Some women think they own their children and don't regard them as 50% of their father's. Women planning these moves never seem to think what if positions were reversed - would I want him to take the children 300 miles away?

I suspect in this case even if the father did get time to apply to the court in time before the move or applied after he's not likely to get it reversed. In practice possession is 9./10 of the law and court orders against mothers are rarely enforced. The law is in ass.

Until we start jailing mothers who flout contact orders or say if you don't stick to it then the chidlren go to live with the father we will continue to have women week after week messing men around about contact.

paolosgirl · 28/07/2008 16:30

Absolutely, Xenia. What this thread has demonstrated is that there is a clear consensus of opinion over the importance of fathers, and the need for children to have a stable, settled life near both parents post-divorce (as long as there hasn't been abuse or violence of course).

I cannot for the life of me understand why the courts seem to take such a one-sided one size fits all approach in favour of the mother, doing nothing, as Xenia say, to reprimand mothers who flout orders.

ElenorRigby · 28/07/2008 16:38

These cases make me feel terribly sad.

Can any good parent imagine being stopped from seeing their beloved children??? It's too horrid to contemplate and something non res parents face way too often!
As Xenia says why oh why do some parents think they own their children!

Xenia I think judges will continue to be reluctant to jail even the most obstructive resident parents (usually mothers). What I would favour for parents who obstruct a child's relationship with the other parent is a transfer of residence.

ClockWise · 28/07/2008 17:48

Such generalisations being made about "these parents".

It's so easy to theorise from your armchair, but when you've been through something even a little bit similar,,, you see the chinks in the theory.

In my case, although the father protested when I took the children to the only roof over their heads that was offered , he wouldn't put his hand into his pocket to make it possible for me to stay near him. And despite what some posters think, I'm NOT bitter about this. I was upset at the time but now I am resigned to it all, and see that things have worked out.

Xenia, so many of the things that you post so passionately about are perfectly cosidered in theory but much harder in practise when you've no money, or no support, or whatever the spanner in the works may be.

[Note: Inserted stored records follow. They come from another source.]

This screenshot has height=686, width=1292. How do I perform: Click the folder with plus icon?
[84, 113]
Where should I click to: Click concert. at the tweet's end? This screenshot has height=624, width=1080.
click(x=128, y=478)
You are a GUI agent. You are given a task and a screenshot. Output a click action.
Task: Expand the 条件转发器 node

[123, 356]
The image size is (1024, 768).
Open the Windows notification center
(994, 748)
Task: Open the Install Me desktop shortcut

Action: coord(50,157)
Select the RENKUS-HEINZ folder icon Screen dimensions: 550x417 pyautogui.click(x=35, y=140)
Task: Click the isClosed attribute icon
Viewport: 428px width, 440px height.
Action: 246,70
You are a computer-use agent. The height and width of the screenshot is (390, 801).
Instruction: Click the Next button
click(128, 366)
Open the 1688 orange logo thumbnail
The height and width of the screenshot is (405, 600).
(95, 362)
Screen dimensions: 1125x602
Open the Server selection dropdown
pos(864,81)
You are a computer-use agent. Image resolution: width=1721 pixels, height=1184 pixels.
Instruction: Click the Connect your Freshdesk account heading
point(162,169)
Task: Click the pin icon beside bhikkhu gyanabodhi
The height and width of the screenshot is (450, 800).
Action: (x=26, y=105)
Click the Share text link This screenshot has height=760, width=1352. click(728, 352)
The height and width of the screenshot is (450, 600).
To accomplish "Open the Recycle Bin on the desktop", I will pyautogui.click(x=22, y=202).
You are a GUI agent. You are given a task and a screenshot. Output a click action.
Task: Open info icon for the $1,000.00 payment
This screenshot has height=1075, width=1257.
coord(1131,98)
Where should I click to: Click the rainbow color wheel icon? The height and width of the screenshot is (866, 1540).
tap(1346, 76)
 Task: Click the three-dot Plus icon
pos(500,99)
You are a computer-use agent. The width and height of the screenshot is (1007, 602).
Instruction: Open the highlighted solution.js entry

I gave my x the king soloman test if you want to call it that. I suggested to him that he job hunt in my new (English speaking) country but he says his career would go down the pan. In my World, nothing has ever been prioritised over my children.

I feel like the imposter, cos I have nothing left; home, career, friends..... All i have is the knowledge that my children will be well-cared for and brought up in a happy environment and will see their Dad when possible.

I don't like being judged, lumped in with "these parents" I guess, when I know I had no choice.

ClockWise · 28/07/2008 17:50

ps Clockwise is llge. I will namechange again.

Upwind · 28/07/2008 18:08

"It's so easy to theorise from your armchair, but when you've been through something even a little bit similar,,, you see the chinks in the theory."

But that is the trouble - LLGE you are clearly still raw from your experience and unable to be objective about a case which has some similarities to yours but many differences.

Would you want the juries at criminal trials to be made up of people who had been victims of a similar crime? Anyone with a little imagination can empathise with others, it is possible to understand why this woman wants to move back to her home town without agreeing that it is the right thing to do.